その後更に騒音の状況に変化がみられたため,防衛施設庁長官は平成15年度及び平成16年度に航空機騒音度調査を実施し,その結果を基に,平成18年1月17日,新たな第一種区域(75W以上),第二種区域(90W以上)及び第三種区域(95W以上)を指定するとともに,それまでの第一種区域及び第二種区域の一部の指定を解除した(平成18年防衛施設庁告示第1号)。これにより,第一種区域等の範囲は厚木飛行場の南北方向に拡大し,西側で縮小した。これは,ジェット機の南北方向の離陸及び着陸の回数が増加したこと,NLPの硫黄島への移転に伴いジェット機が西側へ旋回する回数が減少したことにより,騒音の影響範囲が厚木飛行場の南北に拡大し,西側で縮小したことを反映させたものである。これにより,第一種区域(この中に第二種区域及び第三種区域も含まれる。)は,面積にして約7700haから約1万0500haに拡大し,対象となる世帯数は約14万7000から約24万4000に増加した。

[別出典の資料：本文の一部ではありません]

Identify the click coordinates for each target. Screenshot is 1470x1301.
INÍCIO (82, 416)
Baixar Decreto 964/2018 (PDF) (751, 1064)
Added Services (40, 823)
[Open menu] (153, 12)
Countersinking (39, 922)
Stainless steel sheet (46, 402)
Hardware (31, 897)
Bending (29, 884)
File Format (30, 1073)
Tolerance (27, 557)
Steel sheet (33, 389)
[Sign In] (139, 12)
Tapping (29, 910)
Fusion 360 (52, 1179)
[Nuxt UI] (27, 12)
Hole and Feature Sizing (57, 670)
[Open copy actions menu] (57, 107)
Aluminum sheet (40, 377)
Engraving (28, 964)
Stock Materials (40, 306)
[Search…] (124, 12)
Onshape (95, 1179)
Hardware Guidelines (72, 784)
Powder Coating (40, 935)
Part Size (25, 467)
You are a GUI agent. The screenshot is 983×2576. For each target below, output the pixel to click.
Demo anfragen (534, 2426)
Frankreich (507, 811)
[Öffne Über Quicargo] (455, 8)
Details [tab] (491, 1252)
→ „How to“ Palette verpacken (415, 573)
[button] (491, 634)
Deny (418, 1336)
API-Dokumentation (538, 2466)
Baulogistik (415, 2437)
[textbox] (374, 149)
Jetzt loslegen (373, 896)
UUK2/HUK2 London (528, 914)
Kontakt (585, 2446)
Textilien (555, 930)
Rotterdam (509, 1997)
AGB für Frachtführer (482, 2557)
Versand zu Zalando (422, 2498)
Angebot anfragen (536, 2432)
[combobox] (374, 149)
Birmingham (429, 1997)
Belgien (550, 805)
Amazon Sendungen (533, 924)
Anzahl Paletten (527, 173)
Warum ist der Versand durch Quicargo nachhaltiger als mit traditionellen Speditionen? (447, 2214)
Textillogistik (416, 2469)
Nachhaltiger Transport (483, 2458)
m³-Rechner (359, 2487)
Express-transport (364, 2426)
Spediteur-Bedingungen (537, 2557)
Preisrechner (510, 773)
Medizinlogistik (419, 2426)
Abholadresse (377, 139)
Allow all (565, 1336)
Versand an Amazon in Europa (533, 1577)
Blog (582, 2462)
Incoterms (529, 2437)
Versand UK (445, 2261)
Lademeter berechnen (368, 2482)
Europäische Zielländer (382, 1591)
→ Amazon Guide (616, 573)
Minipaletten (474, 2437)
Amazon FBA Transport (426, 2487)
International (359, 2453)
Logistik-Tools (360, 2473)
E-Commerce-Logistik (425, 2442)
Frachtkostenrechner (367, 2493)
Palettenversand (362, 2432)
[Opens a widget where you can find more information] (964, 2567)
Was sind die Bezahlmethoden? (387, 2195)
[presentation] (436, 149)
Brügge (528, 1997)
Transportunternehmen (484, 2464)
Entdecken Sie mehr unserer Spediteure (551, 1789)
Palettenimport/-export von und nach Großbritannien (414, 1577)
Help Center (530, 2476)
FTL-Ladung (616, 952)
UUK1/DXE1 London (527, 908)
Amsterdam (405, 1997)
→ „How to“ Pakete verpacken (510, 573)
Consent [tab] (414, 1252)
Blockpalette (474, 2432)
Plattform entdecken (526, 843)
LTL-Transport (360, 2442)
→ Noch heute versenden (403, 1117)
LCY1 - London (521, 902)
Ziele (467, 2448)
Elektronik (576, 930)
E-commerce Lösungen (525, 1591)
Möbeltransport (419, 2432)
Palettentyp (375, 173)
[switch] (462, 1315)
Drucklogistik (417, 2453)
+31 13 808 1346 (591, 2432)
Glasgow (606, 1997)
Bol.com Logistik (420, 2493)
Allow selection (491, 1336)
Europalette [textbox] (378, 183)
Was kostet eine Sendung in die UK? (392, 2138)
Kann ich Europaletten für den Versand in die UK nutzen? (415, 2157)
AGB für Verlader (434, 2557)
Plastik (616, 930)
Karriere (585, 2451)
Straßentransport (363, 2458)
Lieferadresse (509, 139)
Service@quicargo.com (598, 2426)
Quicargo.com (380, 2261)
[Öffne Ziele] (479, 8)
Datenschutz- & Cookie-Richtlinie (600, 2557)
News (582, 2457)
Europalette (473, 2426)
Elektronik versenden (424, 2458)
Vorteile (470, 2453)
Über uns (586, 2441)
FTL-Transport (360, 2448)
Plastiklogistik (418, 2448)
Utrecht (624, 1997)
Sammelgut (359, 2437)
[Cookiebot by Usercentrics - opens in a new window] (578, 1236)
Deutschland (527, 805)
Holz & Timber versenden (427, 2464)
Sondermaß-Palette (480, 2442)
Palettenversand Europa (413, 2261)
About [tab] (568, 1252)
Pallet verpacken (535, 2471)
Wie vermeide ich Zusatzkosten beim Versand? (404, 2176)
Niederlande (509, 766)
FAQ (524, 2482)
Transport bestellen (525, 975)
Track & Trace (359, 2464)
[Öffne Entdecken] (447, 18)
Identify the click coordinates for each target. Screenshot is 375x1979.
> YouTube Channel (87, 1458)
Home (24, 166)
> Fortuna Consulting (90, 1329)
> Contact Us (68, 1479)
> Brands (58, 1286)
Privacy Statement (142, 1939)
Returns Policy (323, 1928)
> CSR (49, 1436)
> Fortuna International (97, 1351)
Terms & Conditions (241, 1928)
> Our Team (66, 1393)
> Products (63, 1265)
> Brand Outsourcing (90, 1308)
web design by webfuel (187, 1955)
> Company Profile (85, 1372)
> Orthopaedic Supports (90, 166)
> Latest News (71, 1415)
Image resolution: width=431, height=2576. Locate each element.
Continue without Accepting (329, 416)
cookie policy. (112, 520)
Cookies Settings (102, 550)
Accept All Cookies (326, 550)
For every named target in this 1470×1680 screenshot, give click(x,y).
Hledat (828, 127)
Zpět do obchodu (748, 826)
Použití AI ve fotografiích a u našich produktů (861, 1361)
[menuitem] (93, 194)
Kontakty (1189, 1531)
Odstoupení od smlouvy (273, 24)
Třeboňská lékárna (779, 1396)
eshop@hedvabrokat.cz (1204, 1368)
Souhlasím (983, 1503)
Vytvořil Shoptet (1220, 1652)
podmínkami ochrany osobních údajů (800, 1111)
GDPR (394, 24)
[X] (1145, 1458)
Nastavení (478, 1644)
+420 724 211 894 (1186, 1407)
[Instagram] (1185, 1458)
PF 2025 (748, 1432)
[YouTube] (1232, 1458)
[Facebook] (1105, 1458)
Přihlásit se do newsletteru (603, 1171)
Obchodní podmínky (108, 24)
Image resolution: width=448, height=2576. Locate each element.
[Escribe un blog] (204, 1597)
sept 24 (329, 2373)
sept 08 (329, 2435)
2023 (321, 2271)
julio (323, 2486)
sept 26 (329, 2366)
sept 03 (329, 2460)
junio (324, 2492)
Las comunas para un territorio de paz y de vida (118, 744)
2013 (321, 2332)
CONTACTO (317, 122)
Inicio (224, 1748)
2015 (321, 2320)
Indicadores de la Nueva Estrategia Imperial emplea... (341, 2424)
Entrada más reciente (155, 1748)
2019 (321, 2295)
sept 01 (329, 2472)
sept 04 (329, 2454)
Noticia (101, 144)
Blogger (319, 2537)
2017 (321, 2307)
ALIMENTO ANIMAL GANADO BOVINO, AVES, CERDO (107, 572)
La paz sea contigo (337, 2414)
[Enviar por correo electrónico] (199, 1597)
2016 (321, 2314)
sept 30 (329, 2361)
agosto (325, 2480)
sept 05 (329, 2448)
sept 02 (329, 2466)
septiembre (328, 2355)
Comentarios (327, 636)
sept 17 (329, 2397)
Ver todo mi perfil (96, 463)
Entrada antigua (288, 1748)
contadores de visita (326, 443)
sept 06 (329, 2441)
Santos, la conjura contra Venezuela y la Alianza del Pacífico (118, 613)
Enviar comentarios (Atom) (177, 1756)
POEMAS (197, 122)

W値に代えて時間帯補正等価騒音レベルが基準値として用いられるようになった環境整備法施行規則1条(平成25年4月1日施行)の下で,第一種区域等の新たな指定はされていない。
(2) 工法区分線等の設定
後に詳しく説明するが,防衛大臣は,環境整備法4条に基づく住宅防音工事の助成を行うため,「防衛施設周辺における住宅防音事業及び空気調和機器稼働事業に関する補助金交付要綱」(平成22年3月29日防衛省訓令第10号)を定めており,その5条に基づき,防衛省地方協力局長は,住宅防音工事標準仕方書(以下「防音工事仕方書」という。)及び住宅防音工事の標準仕方に係る工法区分線の設定等要領(以下「区分線設定等要領」という。)を定めている(平成22年3月29日地防第3608号)。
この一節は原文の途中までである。